L'horizon est fermé de tous côtés par des barrières rocheuses, de vastes blocs ou des cheminées de fée, dont les strates et stries de couleurs diverses à dominante chaude, qui varient du jaune au gris en passant par le rouge et le brun, déploient l'éventail des sédiments accumulés sur des millions d'années. Autrefois l'océan occupait l'emplacement actuel de la vallée de l'Ebre et des sédiments se sont accumulés sur le fond marin. Puis la mer s'est retirée, sans doute sous l'action conjuguée de changements climatiques et de mouvements de la croûte terrestre (tectonique des plaques). Ce phénomène s'est répété à plusieurs reprises, ce qui explique la diversité des couleurs et épaisseurs des couches de roches. Une strate dure plus récente protège mal les anciennes qui s'effritent peu à peu au-dessous d'elle, usées par l'érosion des pluies, des vents, de la chaleur et du froid. Des équilibres instables et précaires s'instaurent, peu à peu détruits, et nous voyons à la base des monticules des portions brisées de la croûte du gâteau qui s'écroule. Pierre s'élance avec Laurent et les jeunes à l'assaut d'une falaise en pente relativement douce. Nous roulons un moment sur un plateau surélevé à la végétation en broussaille avant de coucher les vélos derrière des buissons et escalader le dernier tronçon à pied à la suite de Jean-Paul. Nous foulons le thym odorant, effleurons le romarin et des buissons aux senteurs inconnues, peut-être de la myrte, écoutons les oiseaux qui gazouillent et le crissement des grillons qui se taisent tour à tour, dérangés par le bruit de nos pas et notre respiration essoufflée, tout en suivant du regard le vol hésitant de papillons multicolores . L'effort est récompensé par la vue majestueuse que nous admirons en longeant la falaise vertigineuse tout le long du sommet aplati. Un mouvement tire un cri de Richard : "Un renard, regardez, un renard !" Celui-ci dévale la pente quasi verticale en suivant une des rainures creusée par les précipitations, disparaît sous un rocher, reparaît un peu plus bas, puis échappe à nos regards. Il a la taille d'un grand chat, le pelage gris et la longue queue fournie, et se joue des cailloux qui roulent sous ses pattes et n'ont pas le temps de le déséquilibrer tant il va vite et semble voler au ras du sol. C'est peut-être aussi bien un fennec, mais nous sommes trop loin et il se déplace trop rapidement pour que nous puissions en être sûrs.

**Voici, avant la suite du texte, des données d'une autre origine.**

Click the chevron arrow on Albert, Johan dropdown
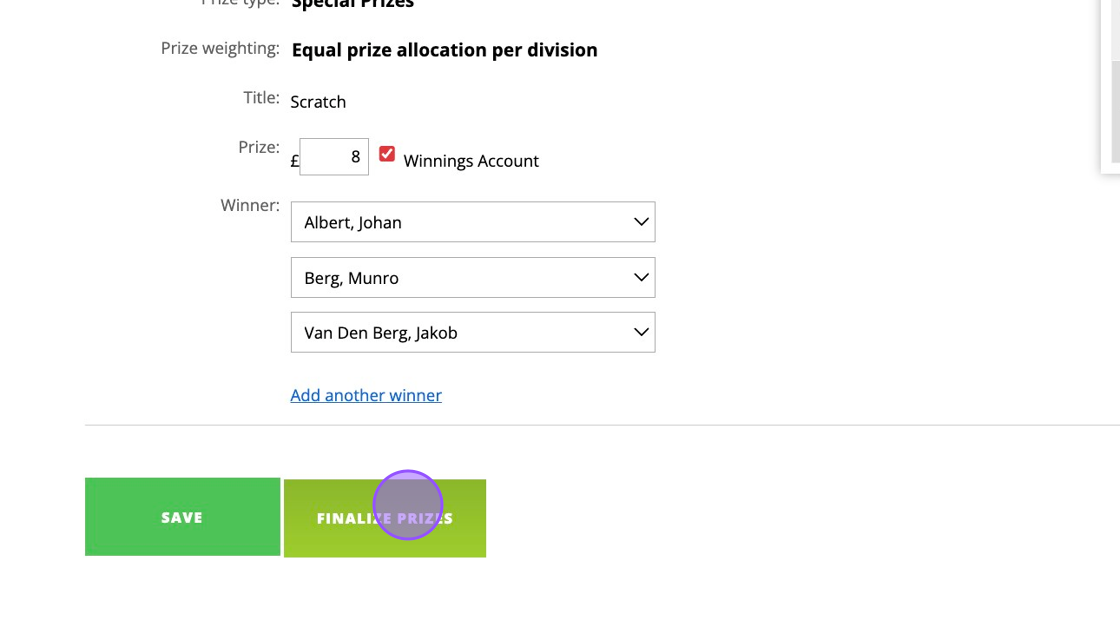[641, 222]
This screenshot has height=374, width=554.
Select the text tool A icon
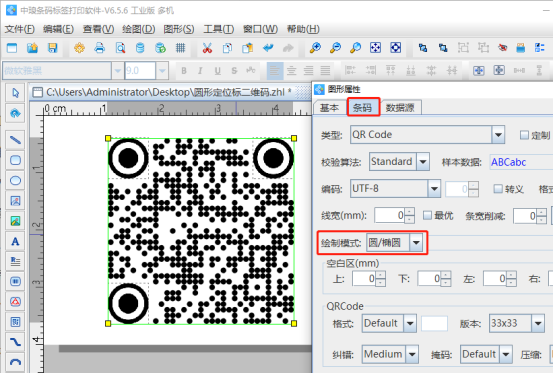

Après avoir rejoint les autres qui nous attendent en bas, nous poursuivons notre prospection et cherchons à atteindre un autre escarpement. Comme aucun sentier ne semble y mener directement, nous passons à travers champs, moitié roulant, moitié poussant notre vélo qui s'accroche aux céréales ou aux herbes et rebondit sur la terre modelée en grosses mottes grossières qui n'ont pas empêché les graines de germer. Nous atteignons de nouveau le bord d'une falaise abrupte et je regarde avec horreur et détachement des fous qui s'amusent à la dévaler jusqu'en bas en suivant une sente étroite et sinueuse. Si les roues dérapent, c'est la chute assurée, sur plusieurs dizaines de mètres, d'un côté ou de l'autre. Si les freins cèdent, je n'ose même pas imaginer les conséquences. Nous partageons nougat et autres friandises tout en faisant des commentaires. Après la halte, Pierre s'exclame : "Alors, on y va ?" et se dirige vers le point de départ du "toboggan". Les adolescents s'élancent avec enthousiasme, de même que le VTTiste confirmé, Laurent, qui a tout l'équipement nécessaire, depuis la tenue vestimentaire jusqu'au vélo, en passant par le casque et la silhouette profilée. Christine et moi exhortons nos rejetons à ne pas suivre l'exemple de leurs aînés et les regardons s'élancer dans le vide avec inquiétude ; des images d'accident défilent à toute allure dans ma tête et j'imagine Cédric tombant dans une chute inexorable. Heureusement, aucune de nos prévisions pessimistes ne se réalise et, soulagées, nous constatons qu'ils sont arrivés tous deux sans encombre au bas de la falaise. Les autres suivent avec beaucoup plus de prudence, commençant à pied (mais la piste poussiéreuse est sacrément glissante et la chaussure dérape) en tenant le vélo, tous freins serrés, puis terminant, pour les plus courageux, à vélo, après le passage difficile du départ ou seulement sur le dernier tiers. Christine confie généreusement son vélo à Pierre et descend en assurant chaque pas avec précaution. Sylvie n'a pas de freins et doit progresser en tenant son vélo perpendiculairement à la pente.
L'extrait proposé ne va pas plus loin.